• [Data entries]:
——
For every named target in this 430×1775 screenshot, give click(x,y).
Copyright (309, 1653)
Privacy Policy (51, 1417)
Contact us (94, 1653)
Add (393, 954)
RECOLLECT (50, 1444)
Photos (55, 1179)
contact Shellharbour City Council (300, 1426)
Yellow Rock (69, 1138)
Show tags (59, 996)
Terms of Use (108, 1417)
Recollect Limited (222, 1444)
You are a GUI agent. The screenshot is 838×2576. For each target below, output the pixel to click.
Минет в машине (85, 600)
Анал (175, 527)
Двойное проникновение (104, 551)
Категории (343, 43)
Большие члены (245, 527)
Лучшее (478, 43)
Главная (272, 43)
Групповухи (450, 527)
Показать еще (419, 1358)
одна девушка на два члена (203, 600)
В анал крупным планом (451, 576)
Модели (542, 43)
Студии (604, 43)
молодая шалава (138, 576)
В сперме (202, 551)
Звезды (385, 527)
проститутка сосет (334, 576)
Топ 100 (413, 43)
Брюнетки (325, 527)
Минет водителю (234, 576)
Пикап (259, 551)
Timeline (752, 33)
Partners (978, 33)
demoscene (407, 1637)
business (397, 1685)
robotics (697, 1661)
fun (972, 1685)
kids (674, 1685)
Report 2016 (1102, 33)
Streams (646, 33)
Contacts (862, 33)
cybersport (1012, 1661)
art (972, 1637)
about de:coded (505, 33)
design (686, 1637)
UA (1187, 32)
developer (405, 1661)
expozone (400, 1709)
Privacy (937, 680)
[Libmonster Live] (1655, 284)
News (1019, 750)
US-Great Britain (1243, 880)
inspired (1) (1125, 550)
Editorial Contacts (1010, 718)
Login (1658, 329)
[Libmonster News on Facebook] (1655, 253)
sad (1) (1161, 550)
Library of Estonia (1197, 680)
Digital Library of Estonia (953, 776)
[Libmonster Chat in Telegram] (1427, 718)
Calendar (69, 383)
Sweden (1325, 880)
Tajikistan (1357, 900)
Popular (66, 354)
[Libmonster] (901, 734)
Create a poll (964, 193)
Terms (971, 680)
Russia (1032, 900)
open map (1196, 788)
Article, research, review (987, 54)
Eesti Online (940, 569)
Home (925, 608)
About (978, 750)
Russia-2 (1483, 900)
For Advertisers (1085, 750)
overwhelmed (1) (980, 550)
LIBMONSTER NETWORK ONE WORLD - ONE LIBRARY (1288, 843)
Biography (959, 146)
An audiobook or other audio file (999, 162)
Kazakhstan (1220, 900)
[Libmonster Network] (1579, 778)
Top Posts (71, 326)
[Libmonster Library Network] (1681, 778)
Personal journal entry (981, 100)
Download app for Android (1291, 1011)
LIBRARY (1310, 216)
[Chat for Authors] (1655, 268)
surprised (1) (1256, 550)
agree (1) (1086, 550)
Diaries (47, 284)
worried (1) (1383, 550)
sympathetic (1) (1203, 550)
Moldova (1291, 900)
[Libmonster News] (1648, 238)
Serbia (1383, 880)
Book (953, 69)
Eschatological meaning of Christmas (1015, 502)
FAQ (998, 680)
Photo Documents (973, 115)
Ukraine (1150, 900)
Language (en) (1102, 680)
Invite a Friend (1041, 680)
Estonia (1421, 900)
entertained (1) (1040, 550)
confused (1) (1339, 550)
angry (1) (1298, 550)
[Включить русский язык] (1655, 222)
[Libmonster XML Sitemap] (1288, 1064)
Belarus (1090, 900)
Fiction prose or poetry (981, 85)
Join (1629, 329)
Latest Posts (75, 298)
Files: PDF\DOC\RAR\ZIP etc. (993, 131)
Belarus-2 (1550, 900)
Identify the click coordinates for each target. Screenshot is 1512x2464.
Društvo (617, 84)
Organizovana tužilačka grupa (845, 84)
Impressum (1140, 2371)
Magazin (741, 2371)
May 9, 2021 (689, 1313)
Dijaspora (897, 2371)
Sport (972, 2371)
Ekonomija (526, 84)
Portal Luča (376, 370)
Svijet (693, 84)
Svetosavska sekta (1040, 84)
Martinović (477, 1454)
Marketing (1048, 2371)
——
• [How to complete this task]:
The answer must hold exactly the lines of the entries above, from the first line through the line that contains "Категории (343, 43)", and no others.

• [Response box]:
For every named target in this 430×1775 screenshot, give click(x,y).
Copyright (309, 1653)
Privacy Policy (51, 1417)
Contact us (94, 1653)
Add (393, 954)
RECOLLECT (50, 1444)
Photos (55, 1179)
contact Shellharbour City Council (300, 1426)
Yellow Rock (69, 1138)
Show tags (59, 996)
Terms of Use (108, 1417)
Recollect Limited (222, 1444)
You are a GUI agent. The screenshot is 838×2576. For each target below, output the pixel to click.
Минет в машине (85, 600)
Анал (175, 527)
Двойное проникновение (104, 551)
Категории (343, 43)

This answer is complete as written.